**SET TASK:** Return every line of the entries below verbatim, with no changes to wording, spacing, or punctuation.

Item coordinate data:
** start **
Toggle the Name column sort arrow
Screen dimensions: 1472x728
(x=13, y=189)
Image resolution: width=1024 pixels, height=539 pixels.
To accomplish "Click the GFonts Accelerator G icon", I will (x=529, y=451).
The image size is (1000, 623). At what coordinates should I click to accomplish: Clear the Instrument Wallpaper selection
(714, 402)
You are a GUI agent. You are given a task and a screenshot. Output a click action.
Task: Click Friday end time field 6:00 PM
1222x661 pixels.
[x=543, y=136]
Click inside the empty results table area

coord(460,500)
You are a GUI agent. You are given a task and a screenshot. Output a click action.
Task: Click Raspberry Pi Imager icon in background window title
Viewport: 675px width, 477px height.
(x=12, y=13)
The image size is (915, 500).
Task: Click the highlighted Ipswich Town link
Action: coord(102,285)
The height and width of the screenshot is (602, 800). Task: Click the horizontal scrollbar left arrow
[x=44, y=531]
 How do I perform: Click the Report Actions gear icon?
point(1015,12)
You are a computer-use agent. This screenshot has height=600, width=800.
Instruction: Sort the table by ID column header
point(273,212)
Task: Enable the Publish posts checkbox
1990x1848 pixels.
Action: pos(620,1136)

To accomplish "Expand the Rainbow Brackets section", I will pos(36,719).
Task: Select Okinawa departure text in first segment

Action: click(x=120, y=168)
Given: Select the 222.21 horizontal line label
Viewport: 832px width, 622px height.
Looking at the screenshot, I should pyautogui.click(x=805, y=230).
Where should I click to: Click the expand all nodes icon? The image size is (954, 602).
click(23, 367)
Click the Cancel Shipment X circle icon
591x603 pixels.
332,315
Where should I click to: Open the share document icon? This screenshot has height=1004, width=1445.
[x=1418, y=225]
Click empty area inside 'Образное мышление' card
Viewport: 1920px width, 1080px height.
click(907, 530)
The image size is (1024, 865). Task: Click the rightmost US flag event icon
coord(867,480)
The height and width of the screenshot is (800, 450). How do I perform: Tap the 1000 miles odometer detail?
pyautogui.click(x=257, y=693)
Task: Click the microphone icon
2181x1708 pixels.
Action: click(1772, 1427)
** end **
**EXERCISE RESPONSE:**
Toggle the Name column sort arrow
Screen dimensions: 1472x728
(x=13, y=189)
Image resolution: width=1024 pixels, height=539 pixels.
To accomplish "Click the GFonts Accelerator G icon", I will (x=529, y=451).
The image size is (1000, 623). At what coordinates should I click to accomplish: Clear the Instrument Wallpaper selection
(714, 402)
You are a GUI agent. You are given a task and a screenshot. Output a click action.
Task: Click Friday end time field 6:00 PM
1222x661 pixels.
[x=543, y=136]
Click inside the empty results table area

coord(460,500)
You are a GUI agent. You are given a task and a screenshot. Output a click action.
Task: Click Raspberry Pi Imager icon in background window title
Viewport: 675px width, 477px height.
(x=12, y=13)
The image size is (915, 500).
Task: Click the highlighted Ipswich Town link
Action: coord(102,285)
The height and width of the screenshot is (602, 800). Task: Click the horizontal scrollbar left arrow
[x=44, y=531]
 How do I perform: Click the Report Actions gear icon?
point(1015,12)
You are a computer-use agent. This screenshot has height=600, width=800.
Instruction: Sort the table by ID column header
point(273,212)
Task: Enable the Publish posts checkbox
1990x1848 pixels.
Action: pos(620,1136)

To accomplish "Expand the Rainbow Brackets section", I will pos(36,719).
Task: Select Okinawa departure text in first segment

Action: click(x=120, y=168)
Given: Select the 222.21 horizontal line label
Viewport: 832px width, 622px height.
Looking at the screenshot, I should pyautogui.click(x=805, y=230).
Where should I click to: Click the expand all nodes icon? The image size is (954, 602).
click(23, 367)
Click the Cancel Shipment X circle icon
591x603 pixels.
332,315
Where should I click to: Open the share document icon? This screenshot has height=1004, width=1445.
[x=1418, y=225]
Click empty area inside 'Образное мышление' card
Viewport: 1920px width, 1080px height.
click(907, 530)
The image size is (1024, 865). Task: Click the rightmost US flag event icon
coord(867,480)
The height and width of the screenshot is (800, 450). How do I perform: Tap the 1000 miles odometer detail?
pyautogui.click(x=257, y=693)
Task: Click the microphone icon
2181x1708 pixels.
Action: click(1772, 1427)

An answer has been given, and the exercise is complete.